Tuesday, 21 October 2014

Thinking beyond Divisions with Mamdani’s Citizen and Subject

Paddy O'Halloran

Conclusions to even the most thorough intellectual efforts often leave readers with more unresolved questions than answered ones.  Perhaps the writer shares in this dilemma, as well, arriving at ‘the end’ only to find themselves unsatisfied.  Maybe, too, it is fortunate for the long process of intellectual work that no question is ever fully answered, but it can be frustrating and difficult to accept in the short term.  However illuminating a line of thought might be, it seems that the only end it can achieve is an artificial one.  Mahmood Mamdani’s Citizen and Subject (1996) concludes in this way: with much more to say; with questions.  My point here is not to reiterate Mamdani’s thesis in that book, but to explore some questions that seem to arise from his argument in the hopeful interest of providing some basis for expanding on his project.
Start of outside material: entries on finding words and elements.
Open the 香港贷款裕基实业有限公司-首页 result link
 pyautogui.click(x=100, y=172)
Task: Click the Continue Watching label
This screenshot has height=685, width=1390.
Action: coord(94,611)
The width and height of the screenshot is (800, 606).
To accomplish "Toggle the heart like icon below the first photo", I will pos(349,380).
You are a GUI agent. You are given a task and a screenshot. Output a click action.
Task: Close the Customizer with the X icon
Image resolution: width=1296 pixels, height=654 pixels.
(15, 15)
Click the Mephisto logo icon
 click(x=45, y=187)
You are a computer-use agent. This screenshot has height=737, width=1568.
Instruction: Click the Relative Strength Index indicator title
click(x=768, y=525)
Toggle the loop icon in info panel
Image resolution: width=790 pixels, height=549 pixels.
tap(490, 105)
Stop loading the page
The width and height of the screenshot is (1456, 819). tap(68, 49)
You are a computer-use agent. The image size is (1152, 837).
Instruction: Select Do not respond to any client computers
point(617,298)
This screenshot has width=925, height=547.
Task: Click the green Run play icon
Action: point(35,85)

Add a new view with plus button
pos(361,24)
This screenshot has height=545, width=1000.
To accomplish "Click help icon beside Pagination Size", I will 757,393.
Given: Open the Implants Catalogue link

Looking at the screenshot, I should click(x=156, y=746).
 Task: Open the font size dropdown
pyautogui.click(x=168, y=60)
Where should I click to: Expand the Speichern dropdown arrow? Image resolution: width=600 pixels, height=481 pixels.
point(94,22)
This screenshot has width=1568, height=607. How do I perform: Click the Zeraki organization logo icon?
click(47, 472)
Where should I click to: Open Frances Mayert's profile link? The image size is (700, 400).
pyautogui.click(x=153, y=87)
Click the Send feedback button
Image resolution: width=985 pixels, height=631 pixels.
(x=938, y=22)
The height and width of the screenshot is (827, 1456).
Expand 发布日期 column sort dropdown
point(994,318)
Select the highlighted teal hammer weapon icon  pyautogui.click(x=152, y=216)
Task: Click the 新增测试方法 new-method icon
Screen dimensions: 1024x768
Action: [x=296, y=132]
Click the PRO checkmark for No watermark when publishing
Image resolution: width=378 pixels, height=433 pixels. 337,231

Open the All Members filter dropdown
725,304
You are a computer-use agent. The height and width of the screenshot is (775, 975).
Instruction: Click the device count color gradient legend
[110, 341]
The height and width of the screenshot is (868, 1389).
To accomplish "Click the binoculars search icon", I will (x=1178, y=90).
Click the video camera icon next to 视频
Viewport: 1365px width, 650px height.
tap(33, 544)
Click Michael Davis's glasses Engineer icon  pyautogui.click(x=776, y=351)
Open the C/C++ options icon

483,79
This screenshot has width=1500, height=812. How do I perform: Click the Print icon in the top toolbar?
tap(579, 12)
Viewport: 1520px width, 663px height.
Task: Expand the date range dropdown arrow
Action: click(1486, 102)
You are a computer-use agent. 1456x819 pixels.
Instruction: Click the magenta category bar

            In the last pages of Citizen and Subject, Mamdani offers this enjoinder: ‘The point is neither to set aside dualisms that mark social theory nor to exchange one set for another more adequate to describing the contemporary situation.  Rather it is to problematize both sides of every dualism by historicizing it, thereby underlining the institutional and political condition for its reproduction and for its transformation’ (1996, 299).  This is a view which has guided my own intellectual endeavors, currently with serious reflection on Mamdani’s work: How can we question the logic of divisions? Likewise, how can we challenge divisions, both actual and perceived? Most importantly, what is the shape of a politics that questions—and perhaps challenges—divisions?

            Extremely briefly, Mamdani’s argument is that formerly colonized African societies, including South Africa, were deracialized with independence but not democratized inasmuch as a colonially engineered bifurcation has persisted in which the urban was the site of civil society and citizenship and the rural the site of customary authority and subjecthood.  Following this dichotomy, and with the idea of problematizing dualisms and questioning divisions in mind, Mamdani ends Citizen and Subject by saying that it is in linking the urban and the rural that formerly colonized African societies will advance the processes of democratization which has largely eluded them (1996, 297).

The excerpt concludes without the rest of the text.